TL;DR: La FCA del Reino Unido fija el capital mínimo para emisores de stablecoins en el 1%, la mitad del 2% que exige MiCA. El Banco de Inglaterra elimina el límite de tenencia individual de 20.000 libras y establece un tope de emisión de 40.000 millones de libras por stablecoin.
Qué ha decidido la FCA
Básicamente, el recorte del coeficiente de capital es el titular, pero la revisión va más al fondo. La FCA ha eliminado la obligación de previsión de reembolsos, ha suprimido ciertas comunicaciones públicas obligatorias y ha concedido más tiempo para devolver fondos a los clientes que rescatan sus posiciones. Se mantienen el respaldo 1:1 y las protecciones fiduciarias legales.
El regulador habla de un régimen más proporcional para no perder competitividad. El responsable de pagos y finanzas digitales, David Geale, reconoció en declaraciones públicas que los requisitos iniciales eran demasiado elevados respecto al mercado. A los exchanges, por su parte, se les exige reservar el 40% del capital de negociación para cubrir pérdidas. El marco institucional completo está disponible en el sitio de la FCA.
Reino Unido y Unión Europea: comparativa
Fuente: FCA, Banco de Inglaterra y MiCA, junio de 2026
Reino Unido (FCA y Banco de Inglaterra)
- Capital de emisores al 1% del circulante
- Sin límite de tenencia individual
- Régimen operativo desde octubre de 2027
Unión Europea (MiCA)
- Capital de emisores al 2% del circulante
- Normas más estrictas sobre reservas, reembolsos y divulgación
- Vigente para stablecoins desde 2024
El límite que ya no existe
La segunda medida tiene tanto peso como la primera. El Banco de Inglaterra ha abandonado el tope de 20.000 libras para la tenencia individual, sustituyéndolo por un límite de emisión de 40.000 millones de libras por stablecoin y una reserva dividida entre deuda pública y depósitos. Para una mesa de negociación o una tesorería corporativa, un límite de 20.000 libras era directamente inviable. Sin ese tope, las stablecoins británicas se convierten en instrumentos utilizables a gran escala. Los detalles están en el sitio del Banco de Inglaterra.
El desafío a la MiCA
La dirección es explícita: hacer que Londres sea más económica que Bruselas y atraer a los emisores que, de otro modo, optarían por una entidad autorizada bajo MiCA. Es la misma lógica competitiva que impulsa a Estados Unidos con su propio marco para stablecoins, desarrollado en el debate sobre el GENIUS Act. Para LATAM, donde proyectos como el dólar digital circulan fuera de la regulación formal, este movimiento de Londres abre una puerta interesante para emisores que busquen una jurisdicción con respaldo institucional sin la carga burocrática europea.

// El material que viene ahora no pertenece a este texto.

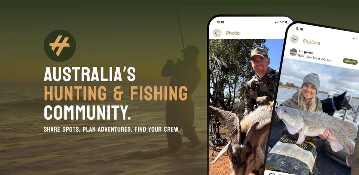Open the Boundary Bend VIC location
The height and width of the screenshot is (175, 359).
pos(315,58)
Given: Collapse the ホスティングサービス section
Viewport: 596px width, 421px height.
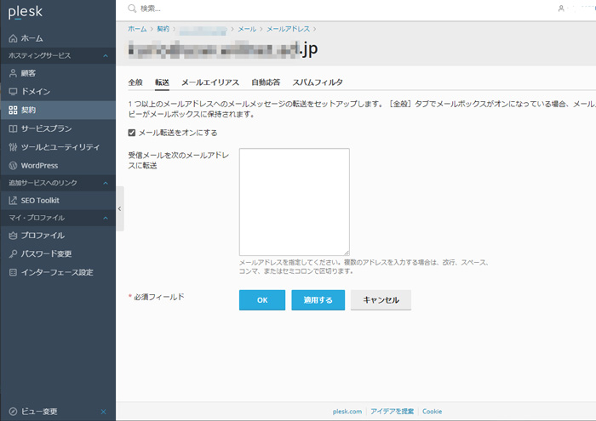Looking at the screenshot, I should (x=105, y=55).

Europa, por su parte, difícilmente bajará la guardia. La revisión de la MiCA está en marcha, pero con el BCE centrado en el euro digital, una relajación de las normas sobre stablecoins parece poco probable. Se abre así una divergencia clara entre ambas orillas del Atlántico, con Washington como tercer polo de atracción regulatoria.

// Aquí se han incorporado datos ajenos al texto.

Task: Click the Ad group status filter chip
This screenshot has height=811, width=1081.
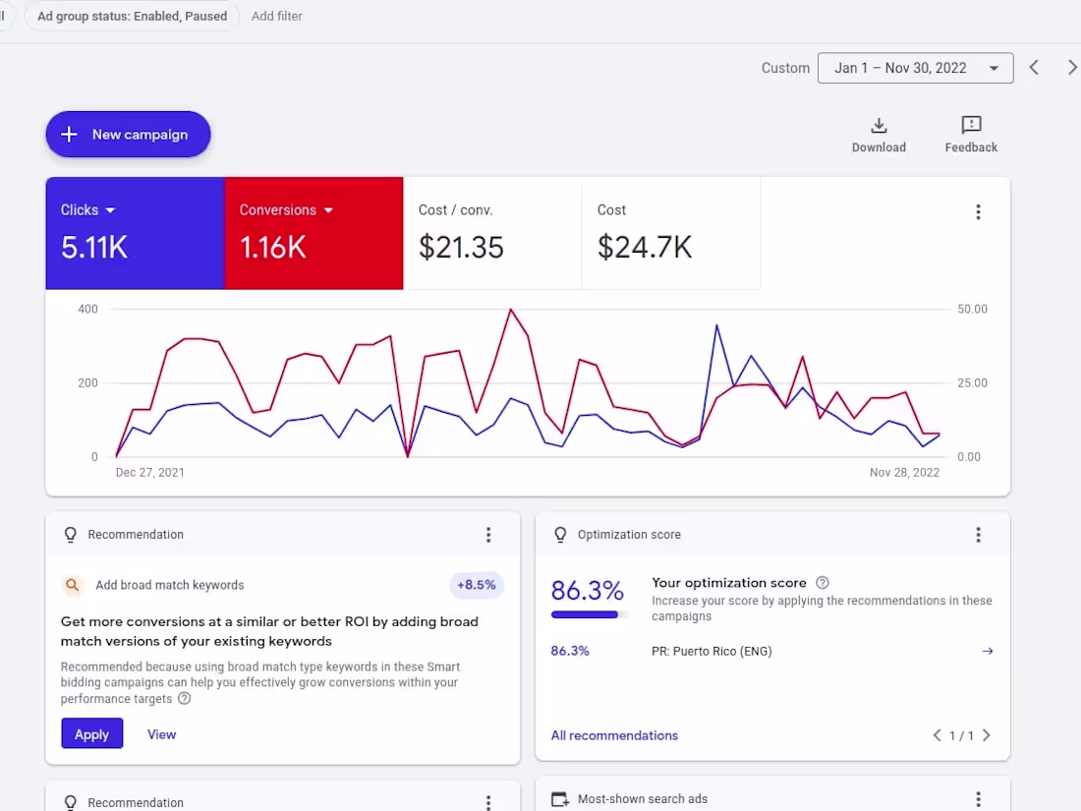Action: pos(132,16)
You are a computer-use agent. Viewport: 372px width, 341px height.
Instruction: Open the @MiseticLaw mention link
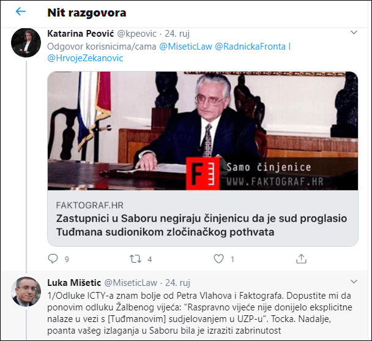point(185,47)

Qué cambia y dónde está el riesgo
Para quien emite, el cálculo es directo: en Londres el colchón de capital cuesta la mitad. Pero hay dos contrapesos. El primero es el tiempo: el régimen británico arranca en 2027, con cerca de tres años de retraso respecto a la MiCA, mientras el marco de la UE ya está operativo y consolidado, como muestra la carrera por las licencias CASP.
El segundo es la sustancia: un colchón al 1% es más delgado que uno al 2%, y deja menos margen si algo sale mal. Menos carga regulatoria significa más competitividad, pero también menos red de seguridad. La competencia entre Londres, Bruselas y Washington se decidirá exactamente aquí: en el equilibrio entre coste y confianza. Para los emisores latinoamericanos que contemplan una jurisdicción en inglés, la CNMV española y la normativa europea siguen siendo la vía de acceso al mercado europeo, pero el modelo británico merece seguimiento cercano.
Contenido con fines informativos, no constituye asesoramiento financiero. Las stablecoins conllevan riesgos específicos, incluyendo los relacionados con la calidad de las reservas y la solidez del emisor.